The Woo-Woo: How I Survived Ice Hockey, Drug Raids, Demons, and My Crazy Chinese Family
★★★☆☆ Unpleasant to read. Wong’s paints her recollections in lurid, sensational, and vindictive grotesqueness.
The Plague
★★★★★ This book pre-dated and predicted the pandemic, manipulating the ruptures and revelations of a fictional plague event to comment on contemporary life and society.

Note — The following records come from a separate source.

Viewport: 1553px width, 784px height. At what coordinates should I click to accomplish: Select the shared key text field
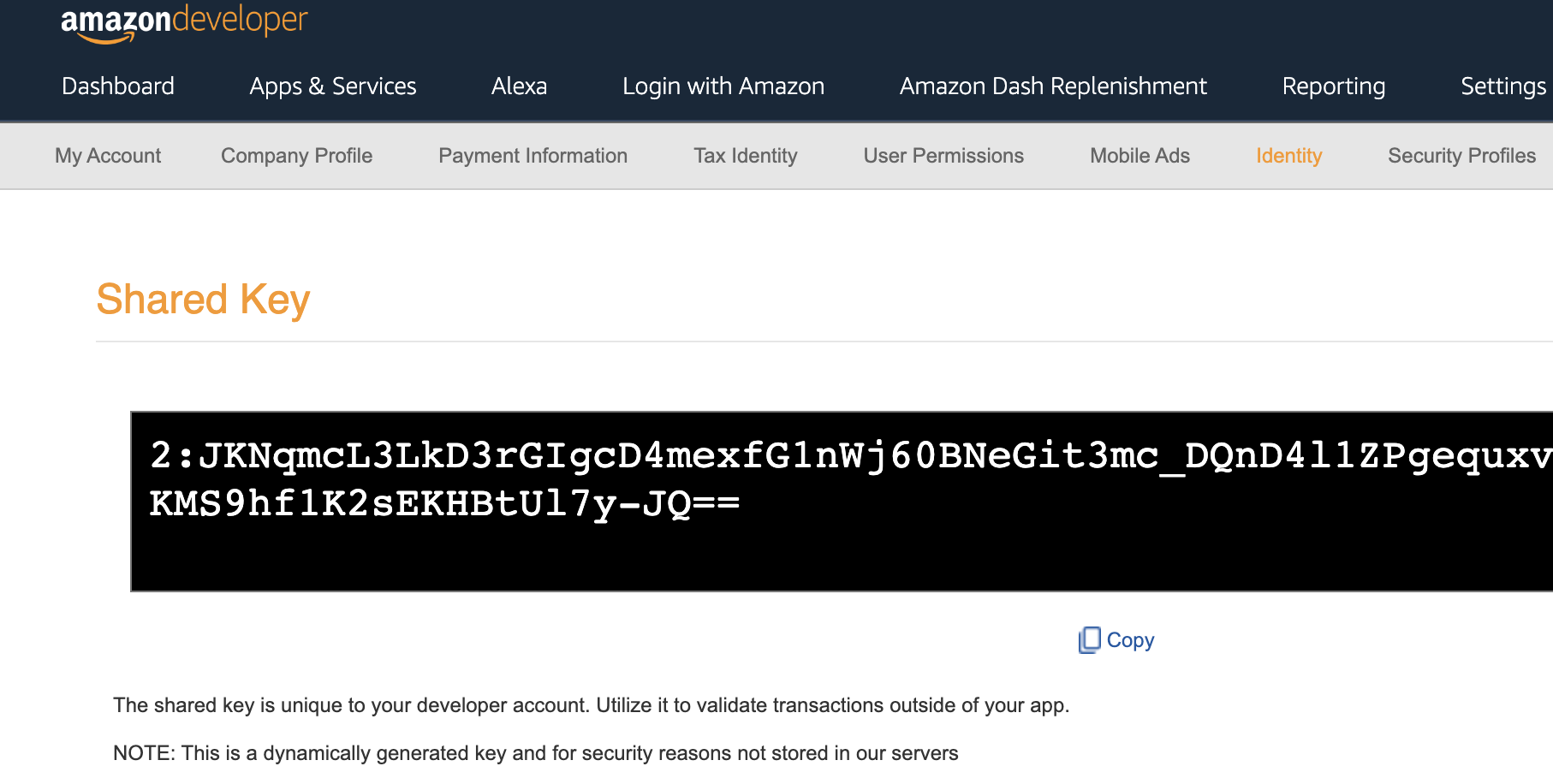coord(839,501)
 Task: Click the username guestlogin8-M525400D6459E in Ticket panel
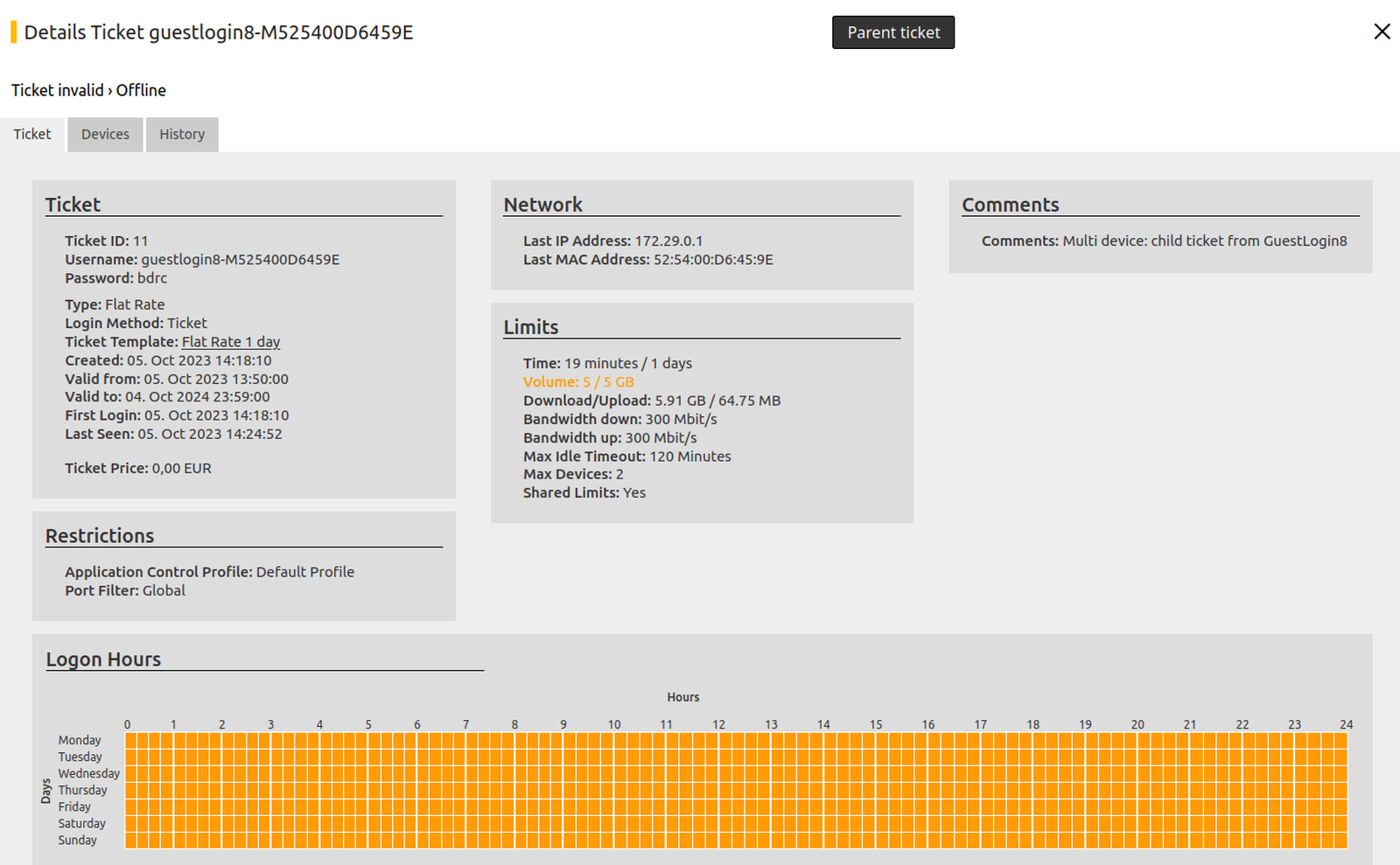(240, 260)
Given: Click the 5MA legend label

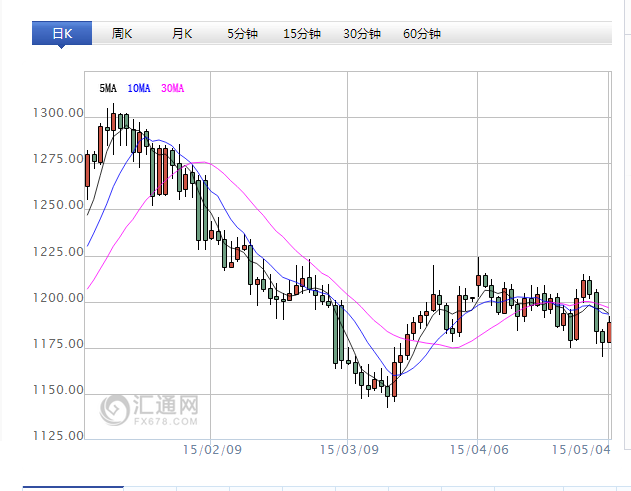Looking at the screenshot, I should pos(108,89).
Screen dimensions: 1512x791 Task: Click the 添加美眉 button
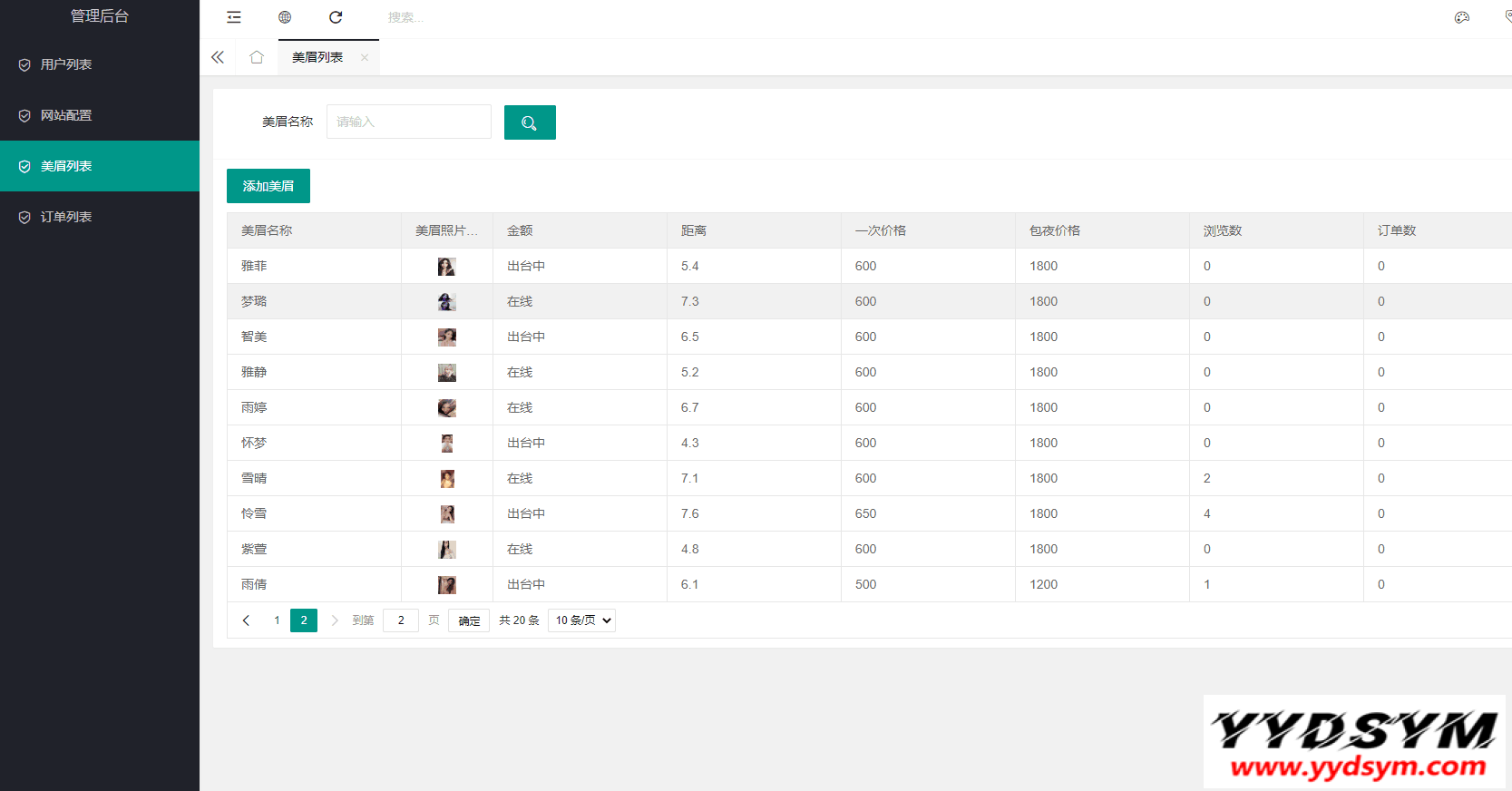click(x=268, y=186)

This book is set in my hometown of Vancouver and is deliciously local.
Trick Mirror: Reflections on Self-Delusion
★★★★☆ Jia Tolentino is my absolute favourite cultural critic and essayist. She speaks to me and on topics I care about with such acerbic clarity and personality. My favourite essays from this collection…
Molly's Game: From Hollywood's Elite to Wall Street's Billionaire Boys Club, My High-Stakes Adventure in the World of Underground Poker
★★★★☆ Devoured this in a day after re-watching the movie recently, because I was interested in Molly Bloom and also wanted the dirt on the celebs she names. Not quite as self-critical as I personally would’ve preferred and more than a little self-congratulatory/self-absolving in the end.
The Memory Police
This book is kind of a nesting doll of allegories and allegorical literature. The main character is a novelist who starts off writing a romance between a typing teacher and student that sharply turns in the middle of her writing into a magical realist horror.